[Stored items]
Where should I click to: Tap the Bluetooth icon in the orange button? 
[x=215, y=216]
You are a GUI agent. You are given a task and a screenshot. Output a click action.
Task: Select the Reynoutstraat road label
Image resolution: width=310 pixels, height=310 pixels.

» WHAT THE TASK ASKS
Write out the records again so that each line matches the original exactly.

» ANSWER SECTION
Where should I click to: Tap the Bluetooth icon in the orange button? 
[x=215, y=216]
You are a GUI agent. You are given a task and a screenshot. Output a click action.
Task: Select the Reynoutstraat road label
Image resolution: width=310 pixels, height=310 pixels.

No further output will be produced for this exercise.